Written by Convera’s Market Insights team
CAD tumbles after Trump tariff talk
George Vessey – Lead FX Strategist
President-elect Donald Trump has pledged to levy tariffs of 25% on all US imports from Canada and Mexico as soon as he takes office. An extra 10% tariff is aimed squarely at China. The announcements serve as opening shots in Trump’s confrontational new trade policy and FX markets are on edge. The Canadian dollar weakened as much as 1.5% in just two hours following the remarks in sign of the market volatility we should expect during a second Trump presidency.
Dollar-yuan’s initial reaction to the tariff threat headlines has so far been limited but the Mexican peso has also been rocked liked the Canadian dollar, shedding 1.5% today already. USD/CAD has surged to its highest level in more than four years and given these developments on trade tariffs, we would not be surprised to see an extension higher to C$1.45. Both GBP and EUR are also capitalising on the weaker Loonie, up around 0.7% this morning with the former finding firm support at its 200-day moving average. There are still a lot of unknowns with regards to how countries will retaliate but the lingering risk for fresh headlines will likely keep volatility elevated.
The main takeaway from this morning’s reaction to Trump’s comments, and given what we witnessed under his first presidential term, suggests FX traders will remain on edge over the next four years. Options markets have trimmed their bets on a stronger US dollar, after the announcement of Scott Bessent Treasury Secretary choice, but the buck is back on the offensive across the board today after the tariff talk turbulence.
Short-term reprieve for euro
George Vessey – Lead FX Strategist
The first major economic release of the week confirms things aren’t getting better for Europe’s biggest economy. Germany’s most prominent leading indicator, the Ifo index, took another nosedive. Yet EUR/USD staged a decent bounce from the brief plunge to $1.0335 on Friday, lingering beneath $1.05. But the path of least resistance remains to the downside amid concerns over Europe’s stagflation risks and we are wary of more extended EUR/USD losses into year-end despite supportive seasonal patterns.

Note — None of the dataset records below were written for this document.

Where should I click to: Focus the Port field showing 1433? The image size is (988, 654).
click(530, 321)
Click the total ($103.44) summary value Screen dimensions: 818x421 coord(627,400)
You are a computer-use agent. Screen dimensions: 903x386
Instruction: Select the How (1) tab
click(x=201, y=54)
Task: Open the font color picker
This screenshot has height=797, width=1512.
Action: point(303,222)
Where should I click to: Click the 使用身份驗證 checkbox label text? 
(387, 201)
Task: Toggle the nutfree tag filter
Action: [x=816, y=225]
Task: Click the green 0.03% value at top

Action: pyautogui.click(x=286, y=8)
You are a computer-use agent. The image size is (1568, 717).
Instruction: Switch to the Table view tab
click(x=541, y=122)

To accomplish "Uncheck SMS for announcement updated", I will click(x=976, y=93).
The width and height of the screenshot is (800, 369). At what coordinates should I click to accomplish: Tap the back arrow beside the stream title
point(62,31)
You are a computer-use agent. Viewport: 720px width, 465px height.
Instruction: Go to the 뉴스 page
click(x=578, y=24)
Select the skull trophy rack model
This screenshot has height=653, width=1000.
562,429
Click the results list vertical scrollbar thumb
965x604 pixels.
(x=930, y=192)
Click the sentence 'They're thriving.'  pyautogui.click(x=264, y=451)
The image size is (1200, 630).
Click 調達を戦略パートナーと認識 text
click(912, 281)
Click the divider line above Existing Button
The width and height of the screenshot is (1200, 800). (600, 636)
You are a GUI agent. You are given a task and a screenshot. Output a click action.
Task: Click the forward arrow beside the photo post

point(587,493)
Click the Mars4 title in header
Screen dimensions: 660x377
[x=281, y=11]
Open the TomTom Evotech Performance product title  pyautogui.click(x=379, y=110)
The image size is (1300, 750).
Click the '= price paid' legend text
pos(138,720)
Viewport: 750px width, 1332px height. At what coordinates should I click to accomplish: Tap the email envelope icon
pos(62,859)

After the first rebound in almost half a year in October, the Ifo index dropped to 85.7 in November from 86.5. The current assessment component declined more significantly than the expectations component suggesting that the weaker Ifo index was mainly the result of negative headlines related to the war in Ukraine and still-weak industrial order books. With no immediate tailwinds in sight, the euro looks primed for more losses, and parity appears increasingly likely over the next year. In fact, the options-implied probability of parity trading within the next six months is now around 30%, up from 20% at the start of this month according to Bloomberg data.
Although the euro is heading for its worst two-month run since January 2015, net short positioning in the euro versus the dollar implies more downside risk for the common currency potentially looms. Speculators, according to COT data, recently went net short EUR, but the current level of such bets is far below peaks seen during past crises.
Pound struggling to gain traction
George Vessey – Lead FX Strategist
GBP/USD is struggling to regain control of the $1.26 handle and its 100-week moving average, despite the US dollar’s softer start to the week. The UK-US yield spread remains largely unchanged with yields falling in both regions, whilst the risk-sensitive pound failed to capitalise on improving global sentiment evidenced by the rally in global stocks on Monday.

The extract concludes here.